South American currencies are set to test new lows in coming months as prospects of higher US interest rates, weak commodity prices and wrangling over Greece's future in the euro boost market volatility, a Reuters poll showed on Thursday. The region's five most traded currencies have lost between 5 and 15 percent since the beginning of the year, losing ground against the dollar at a faster rate than analysts had predicted.
Of those currencies, the Mexican peso is the only one expected to gain in 12 months' time as the country is expected to benefit from stronger economic growth in the United States. The currency, which touched a record low of 15.83 on Wednesday, is projected to trade at 15.20 per dollar in one year, compared with 15.02 seen in last month's poll. Its major South American currency peers however are expected to still be suffering in a year's time.
The Brazilian real, despite offering juicy returns with domestic interest rates climbing towards 14 percent a year, is seen weakening to 3.355 per dollar in 12 months, from 3.14 on Wednesday and 3.27 in last month's poll. Peru's sol and Colombia's peso are also expected to weaken, according to the poll, while the Chilean currency is forecast to hover around its current levels.
In 12 months time, Peru's currency is expected to trade at 3.31 per dollar; Colombia's, at 2,650 per dollar; and Chile's, at 631 per dollar. Previous forecasts from three months ago projected the currencies at 3.25, 2,635 and 637.5, respectively. Latin American economies have disappointed investors over the past few years, dragged down by the steep drop in commodity prices caused by slower Chinese growth. Iron ore, for example, lost has more than half of its value since early 2014, eroding Brazil's trade balance.
Slower economic growth has made the region less appealing to investors and consequently more vulnerable to global market volatility, which spiked this week to the highest since February as Greece moved closer to exiting the eurozone. Even more than Greece, the biggest foreign risk to Latin American currencies seems to be the expected increase in US interest rates, strategists said.
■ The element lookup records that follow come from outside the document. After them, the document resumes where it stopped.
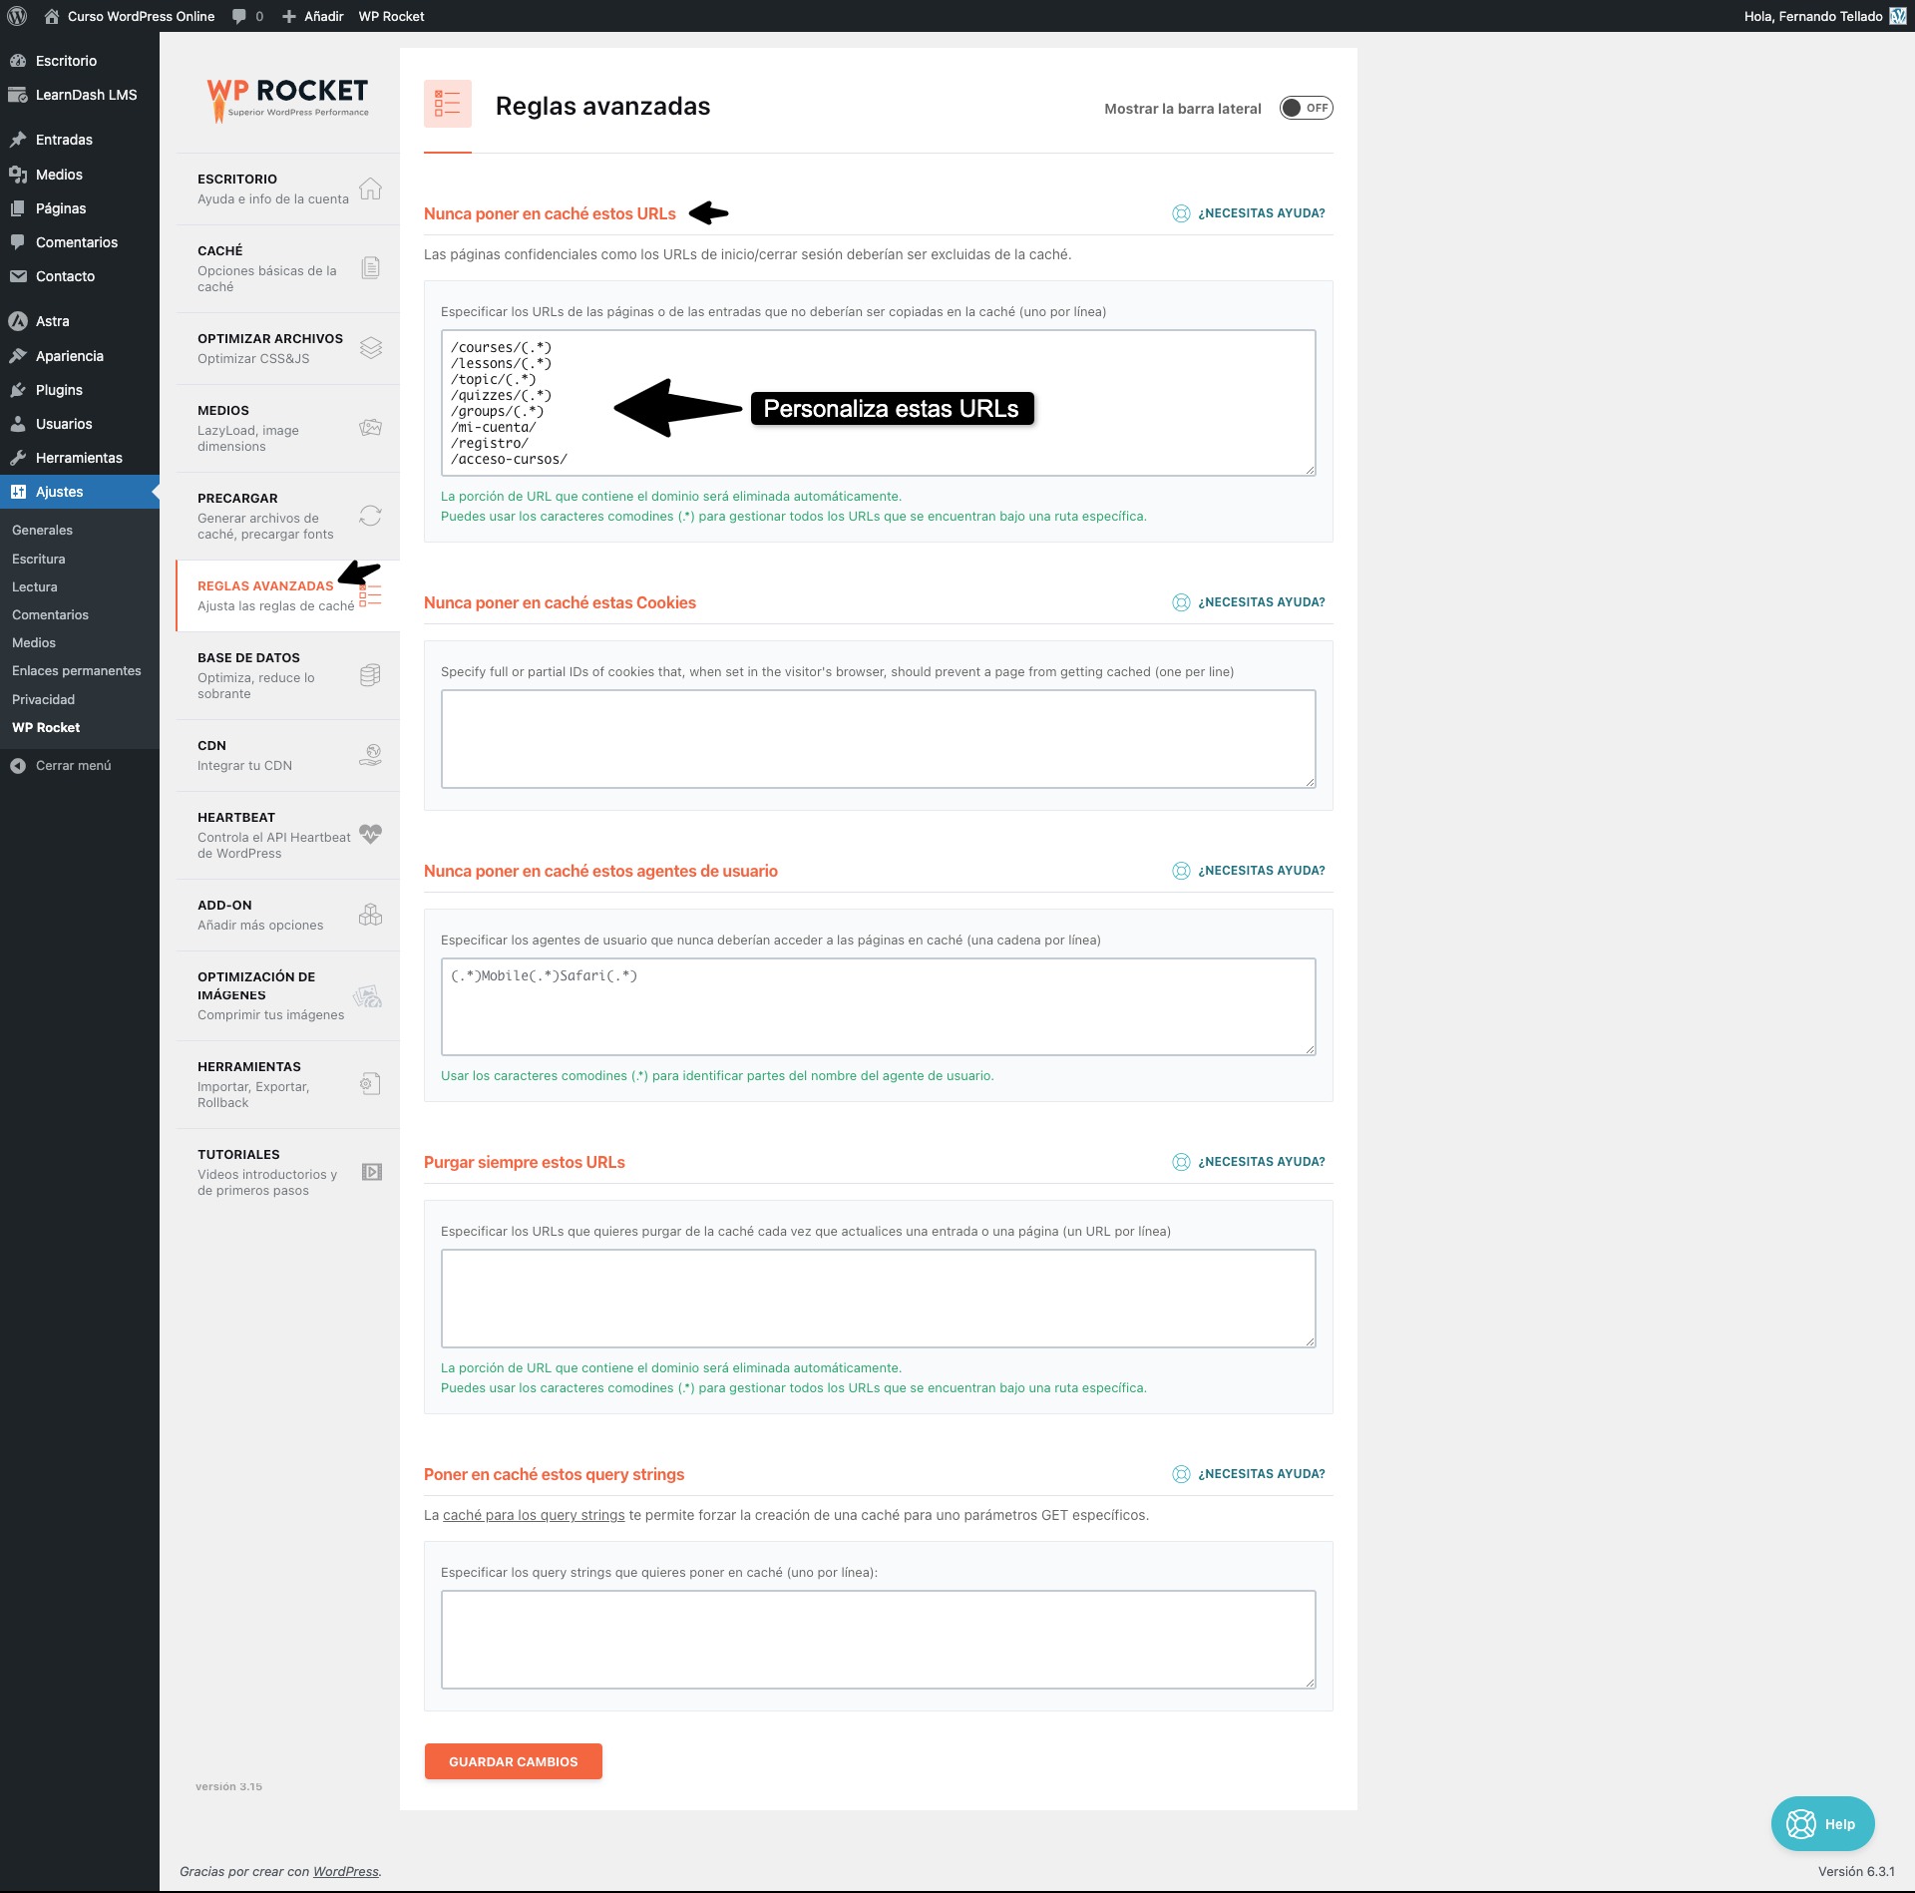This screenshot has height=1893, width=1915.
Task: Open the floating Help chat button
Action: 1822,1824
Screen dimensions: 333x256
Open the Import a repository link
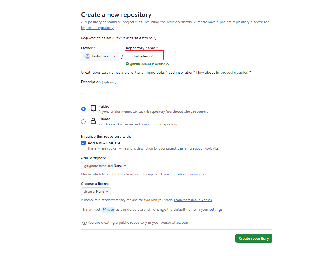pyautogui.click(x=98, y=28)
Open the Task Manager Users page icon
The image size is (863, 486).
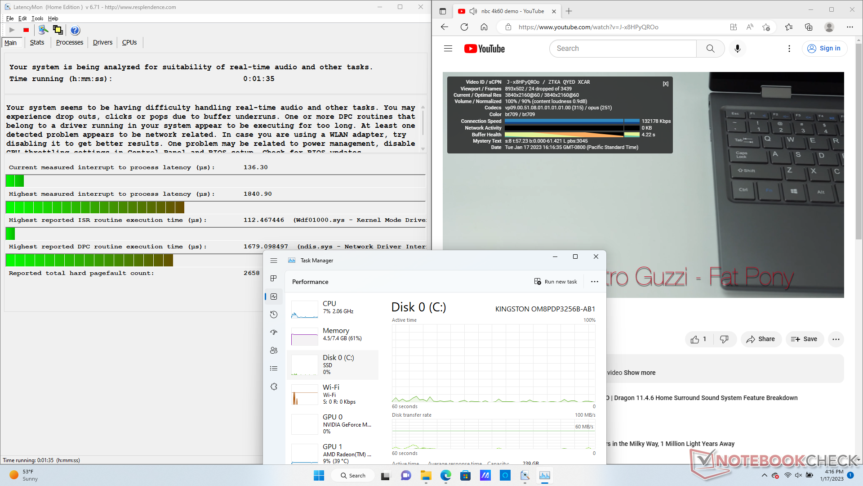pos(274,351)
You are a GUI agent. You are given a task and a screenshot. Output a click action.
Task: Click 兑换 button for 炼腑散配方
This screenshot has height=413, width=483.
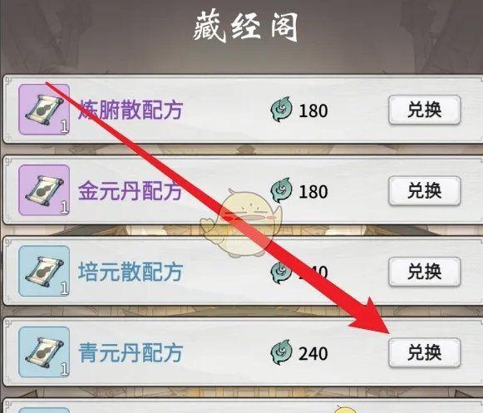[x=425, y=110]
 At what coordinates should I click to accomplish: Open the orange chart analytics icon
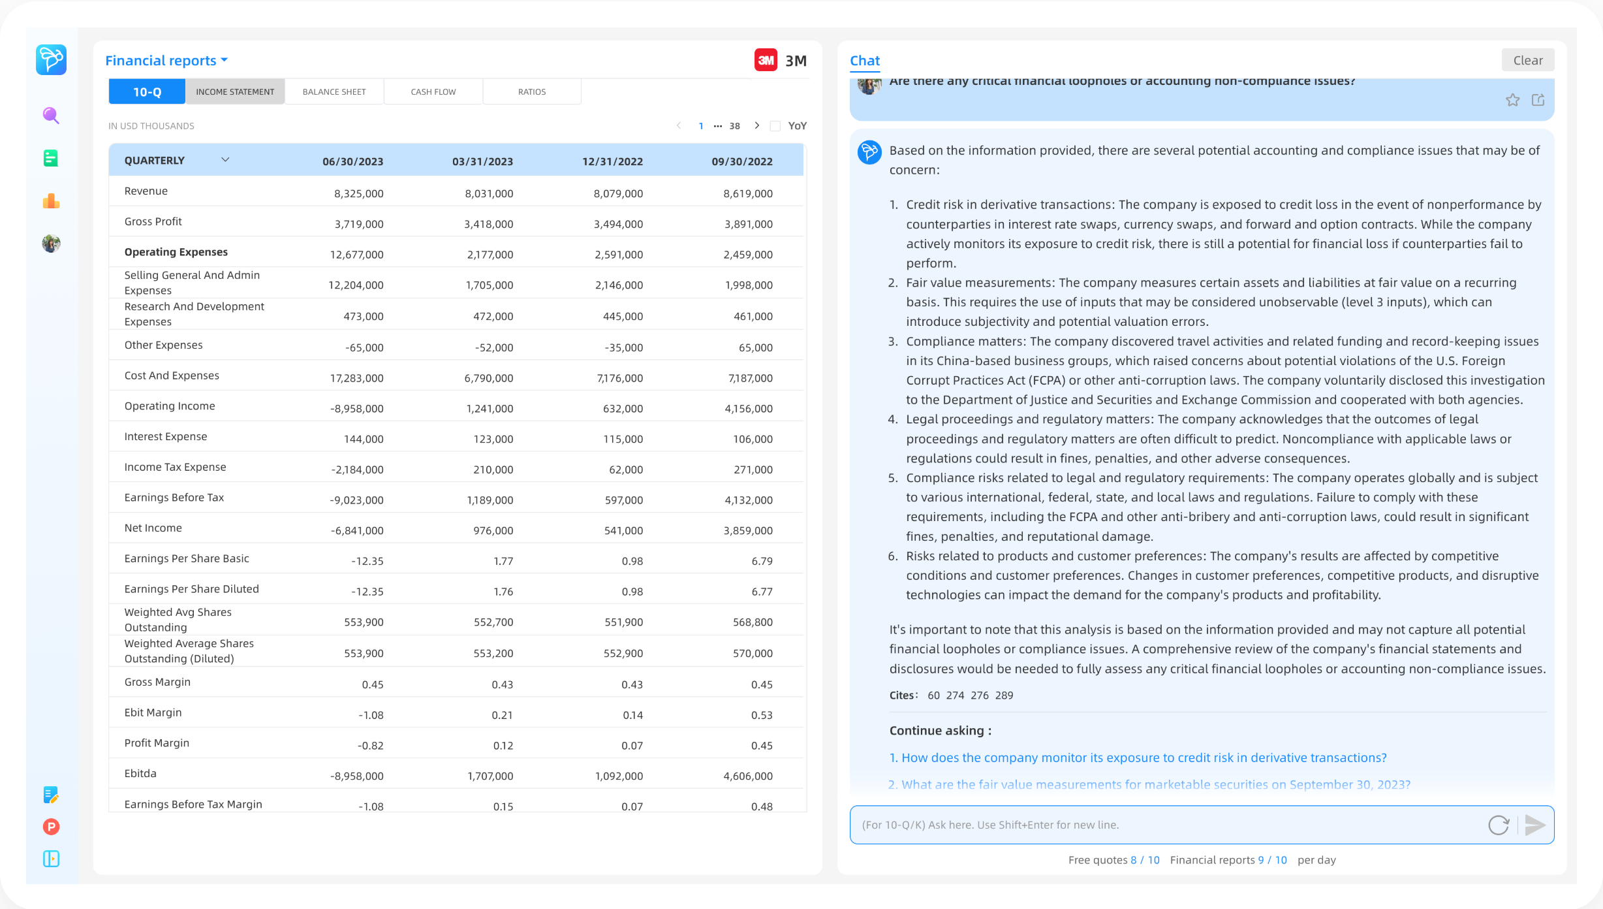pyautogui.click(x=51, y=201)
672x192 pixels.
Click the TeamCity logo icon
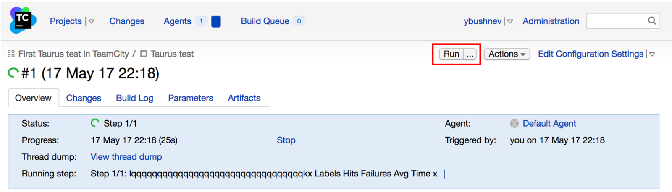[x=23, y=20]
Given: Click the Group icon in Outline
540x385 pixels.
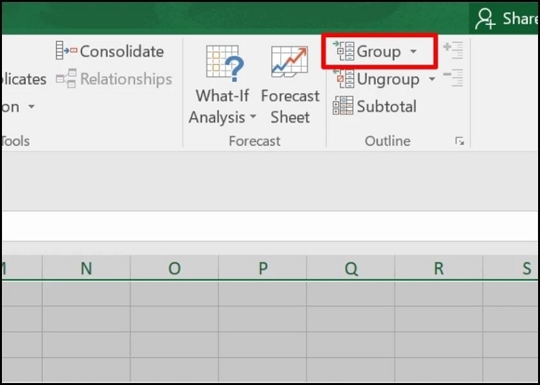Looking at the screenshot, I should [x=344, y=51].
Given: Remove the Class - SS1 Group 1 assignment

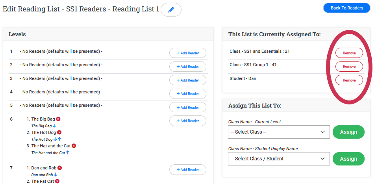Looking at the screenshot, I should (349, 67).
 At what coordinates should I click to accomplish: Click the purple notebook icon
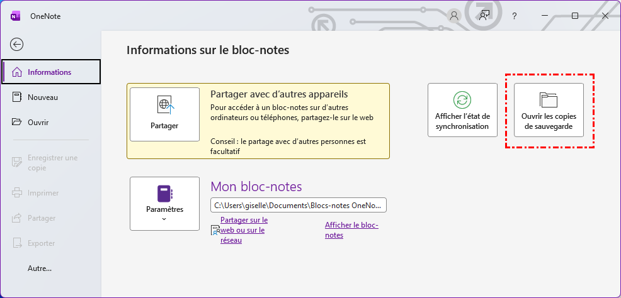[164, 193]
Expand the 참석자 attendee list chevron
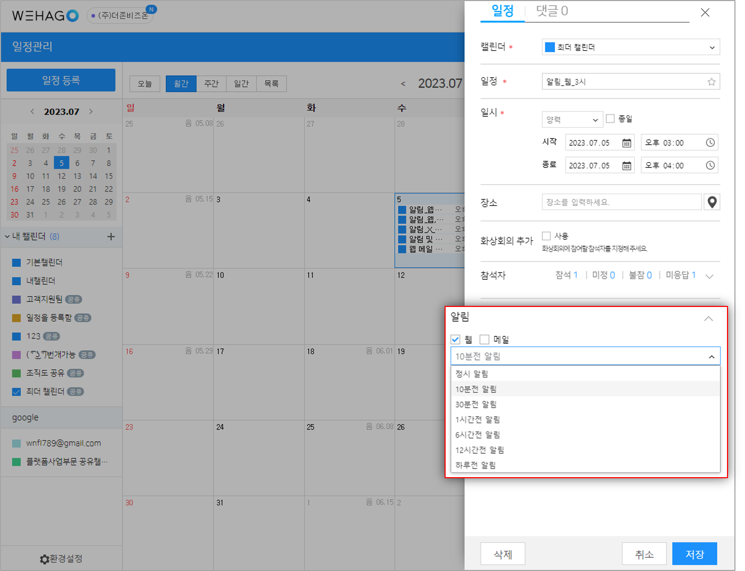Viewport: 745px width, 571px height. click(x=709, y=276)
There could be renewed instability when the Fed raises its rates, said Marcelo Carvalho, head of Latin America economic research, BNP Paribas. "A lot of people in financial markets today have never seen the Federal Reserve raising rates," Carvalho said. Further currency depreciation pose high risks to corporate debt in Latin America, according to Fitch Ratings, which could prompt government intervention to curb sharp currency swings.
Of the five countries in the Reuters poll, corporate debt risks are highest in Mexico and Peru, the ratings agency said, where firms usually take debt in dollars and, in Peru's case, hedging is almost non-existent.